EXERCISE A: According to the article on the album Box, approximately how many copies did the album sell?
EXERCISE B: From the article on the album Box, extract the passage that opens with the words containing "Sam Brown chronology" and closes with "by Demon Records.".

--- start ARTICLE ---

Studio album by Sam Brown
- Released: 1997
- Length: 49:07
- Label: Demon Records
- Producer: Pete Brown Sam Brown

Sam Brown chronology
| 43 Minutes (1993) | Box (1997) | ReBoot (2000) |

= Box (Sam Brown album) =

Box is the fourth studio album by English singer-songwriter Sam Brown. It was released in 1997 by Demon Records.

Box peaked at No. 207 on Australia's ARIA Charts. The album's first single, "I Forgive You", peaked at No. 192 on the ARIA charts. "Whisper" was issued as a promotional single in the UK. The album sold approximately 17,000 copies.

==Reception==

Upon release, Bob Eborall of Ealing Leader wrote: "Sam gives us the full works on a new album of across-the-range songs. Ranging from the jazzy title track to the rocking "They're the Ones", and my favourite tracks, "Embrace the Darkness" and the tender "Whisper"." Stephen Thomas Erlewine of AllMusic described the album as "arguably her best effort yet". He commented: "She's developed into a first-rate songwriter, capable of crafting melodic, memorable songs with true emotion and depth. It's mature pop with many layers and levels."

--- end ARTICLE ---
--- start RAW DATA ---

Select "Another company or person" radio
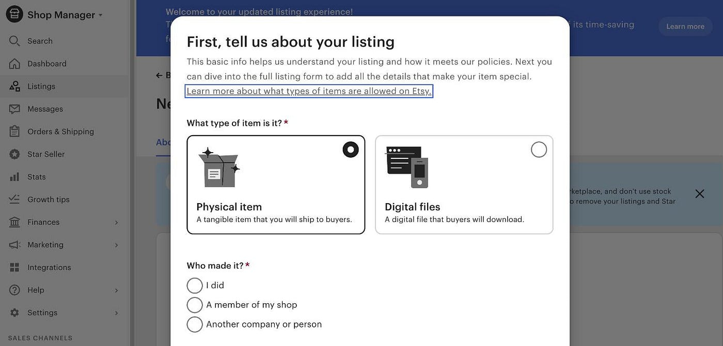Viewport: 723px width, 346px height. [x=195, y=324]
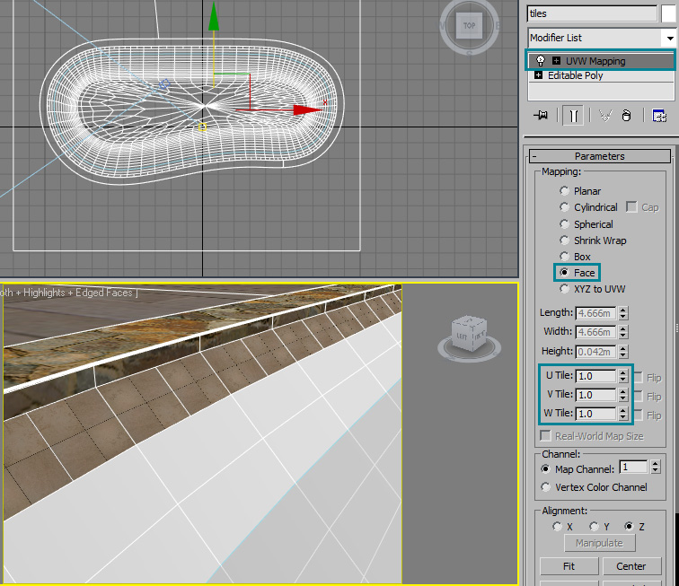Screen dimensions: 679x586
Task: Toggle UVW Mapping lightbulb icon
Action: pyautogui.click(x=541, y=60)
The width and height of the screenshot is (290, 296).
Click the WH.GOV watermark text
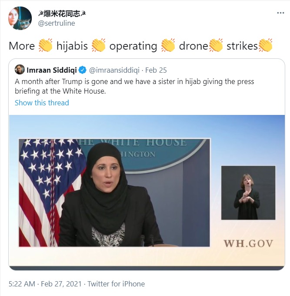coord(248,243)
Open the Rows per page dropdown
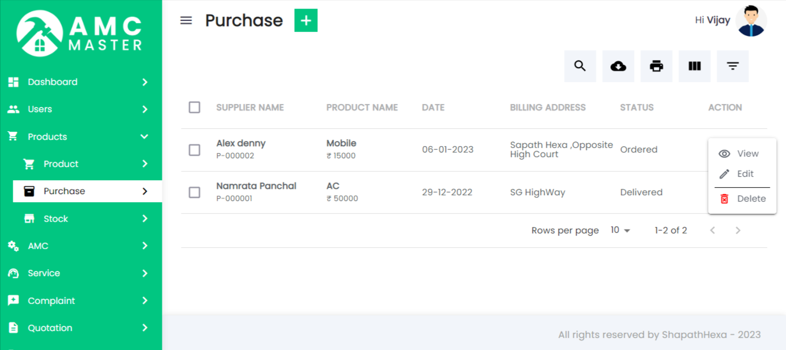Screen dimensions: 786x350 (x=619, y=230)
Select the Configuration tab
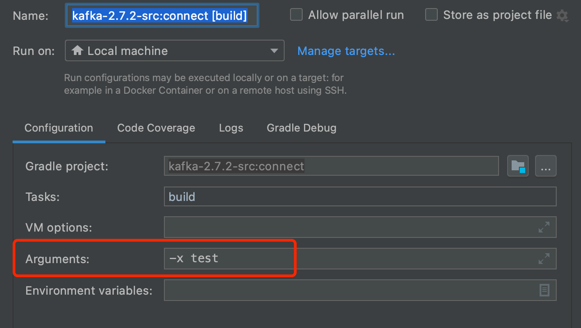This screenshot has width=581, height=328. click(59, 128)
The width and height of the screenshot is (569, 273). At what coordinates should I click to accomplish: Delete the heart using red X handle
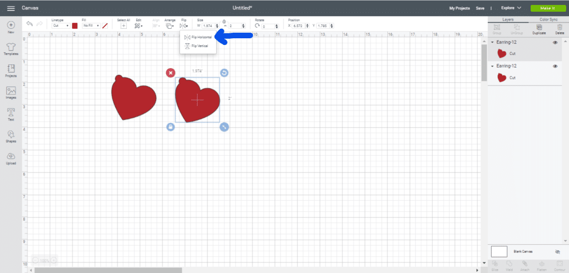click(x=171, y=73)
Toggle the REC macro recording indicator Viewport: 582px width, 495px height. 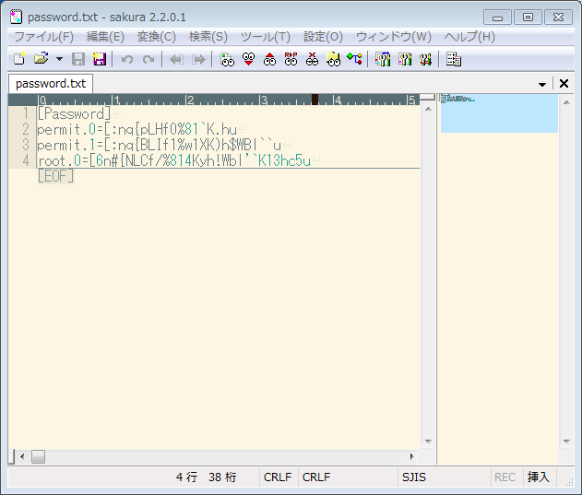point(505,477)
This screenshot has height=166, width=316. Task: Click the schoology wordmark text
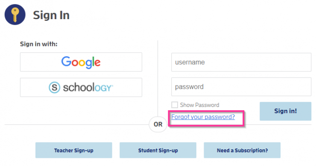point(88,88)
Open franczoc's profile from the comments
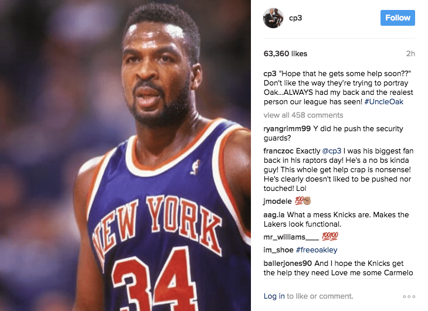Screen dimensions: 428x311 pos(278,151)
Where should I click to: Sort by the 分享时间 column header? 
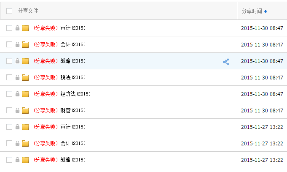point(252,11)
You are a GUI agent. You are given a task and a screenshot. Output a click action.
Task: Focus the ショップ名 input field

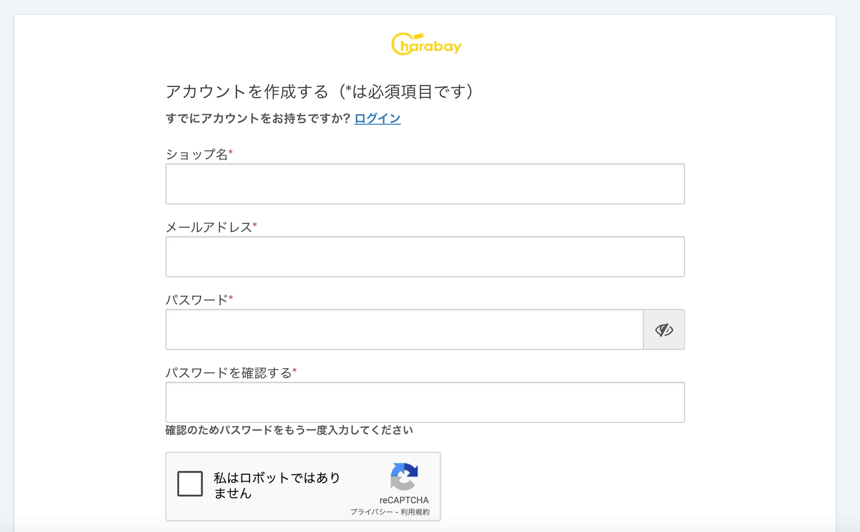425,184
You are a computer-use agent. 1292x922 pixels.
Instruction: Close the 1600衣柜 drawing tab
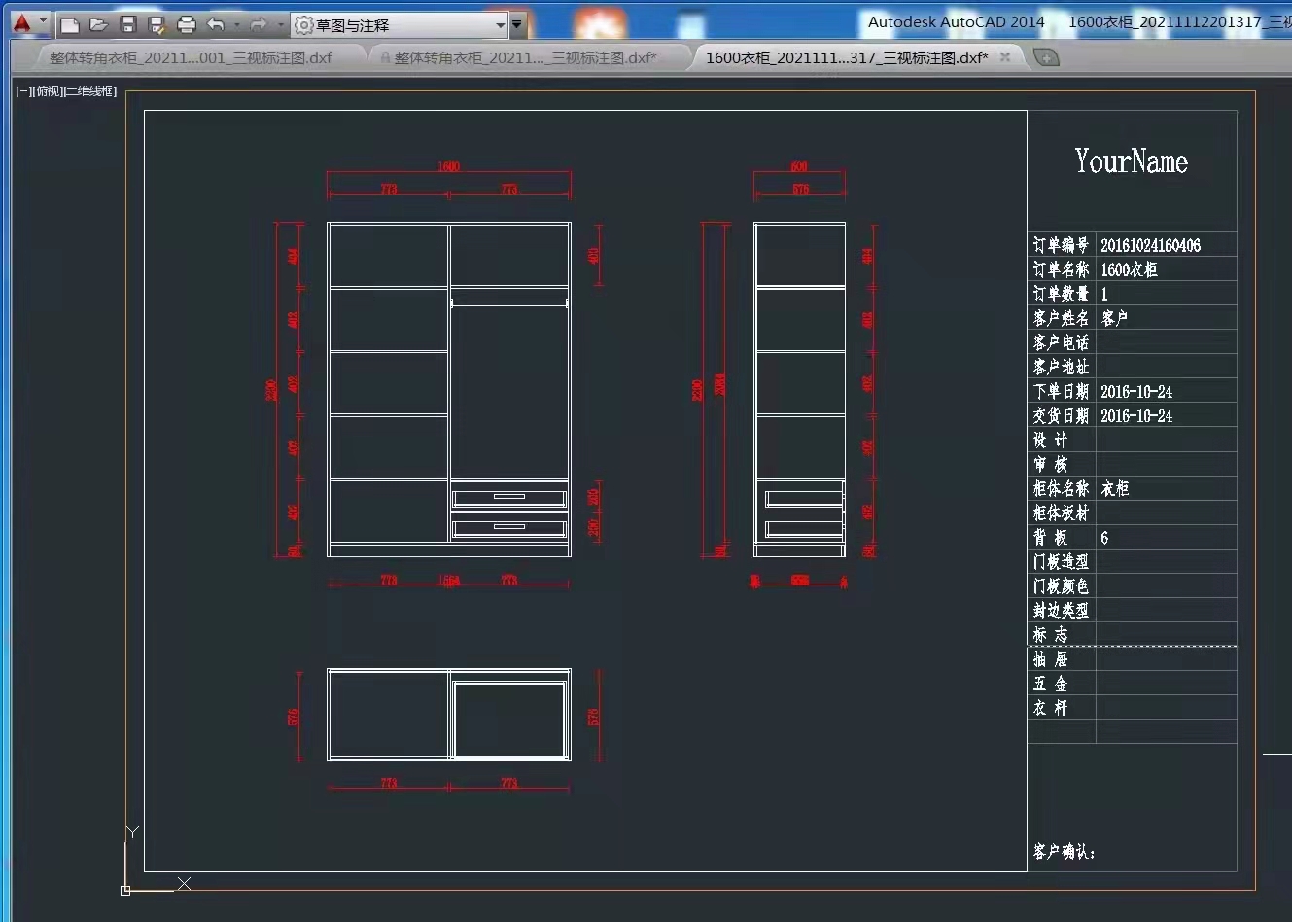[1005, 57]
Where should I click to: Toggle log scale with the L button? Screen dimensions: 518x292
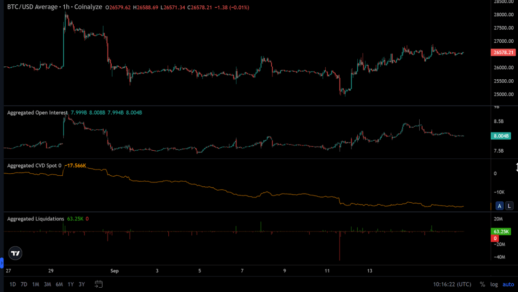coord(509,206)
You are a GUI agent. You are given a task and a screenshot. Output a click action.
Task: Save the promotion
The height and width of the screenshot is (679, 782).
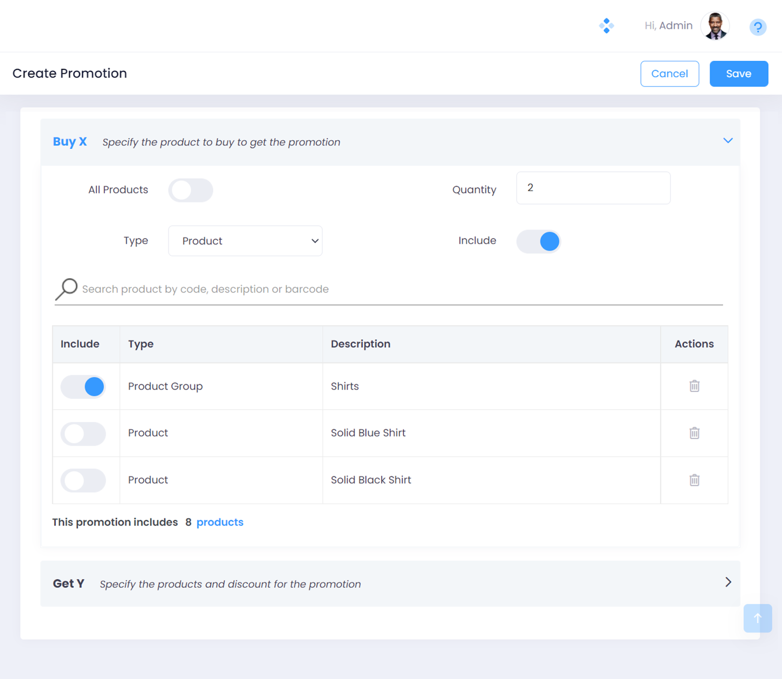click(x=739, y=74)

--- end RAW DATA ---

WORKED SOLUTION A: Approximately 17,000 copies.

WORKED SOLUTION B:
Sam Brown chronology
| 43 Minutes (1993) | Box (1997) | ReBoot (2000) |

= Box (Sam Brown album) =

Box is the fourth studio album by English singer-songwriter Sam Brown. It was released in 1997 by Demon Records.